China Frees Tibetan Music Scholar"

BEIJING, China - A Tibetan music scholar serving an 18-year sentence for spying was released from prison on medical parole and allowed to fly to the United States today, one month before President Bush's planned visit to China.

Ngawang Choephel, 34, who reportedly suffers from hepatitis and pulmonary bronchitis, had served about six years of his sentence. China rarely frees Tibetan political prisoners before they have served their full terms.

Choephel is a Fulbright scholar who taught at Middlebury College in Vermont. He returned to his native Tibet in 1995 to document traditional music and dance, but disappeared. More than a year later, China revealed that he had been sentenced to 18 years in prison on charges of spying and "engaging in separatism," the phrase China uses for opposing Beijing's rule over Tibet.

China conquered the isolated mountainous region in 1951 and suppressed an uprising there in 1959. Thousands of Tibetans, led by their spiritual leader, the Dalai Lama, fled to India and established a government-in-exile.

Western human rights activists and governments condemned Choephel's arrest and conviction, arguing that China presented no serious evidence that he committed either crime.

Choephel's release, announced by a human rights group, was clearly timed as part of the run-up to the planned Feb. 21 summit in Beijing between Bush and Chinese President Jiang Zemin.

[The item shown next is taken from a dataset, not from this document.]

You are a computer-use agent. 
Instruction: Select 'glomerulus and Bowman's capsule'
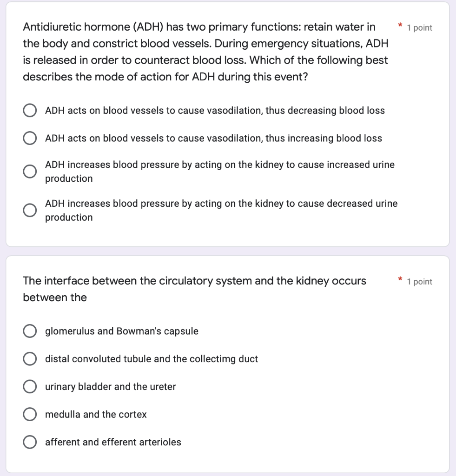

China traditionally releases a political prisoner either just before or after summits with U.S. leaders. Choephel's release was the second such early release in less than a month.

Choephel's name was on a "list of concern" submitted by Washington before Secretary of State Colin L. Powell visited Beijing in July. John Kamm, head of the San Francisco-based Dui Hua Foundation, which deals with political prisoners in China, also lobbied for information on his case.

Kamm said Choephel was put aboard a Northwest Airlines flight to Detroit today. He then flew to Washington, where he said upon arrival, "I'm so happy to be home," according to the Associated Press.

Choephel was freed under a previously unannounced 1990 regulation allowing medical parole for prisoners who have served at least one-third of their sentence and contracted illnesses in prison.

Kamm said the decision raises the possibility that China could release others who are believed to have serious health problems, including Xu Wenli and Wang Youcai, founders of the banned China Democracy Party.

Choephel's release was welcomed by John Ackerly, president of the Washington-based International Campaign for Tibet. However, Ackerly pointed out that China continues to hold many prominent Tibetans in jail, including the 12-year-old Panchen Lama, Tibet's second-most important Buddhist leader, who is one of the world's youngest political prisoners.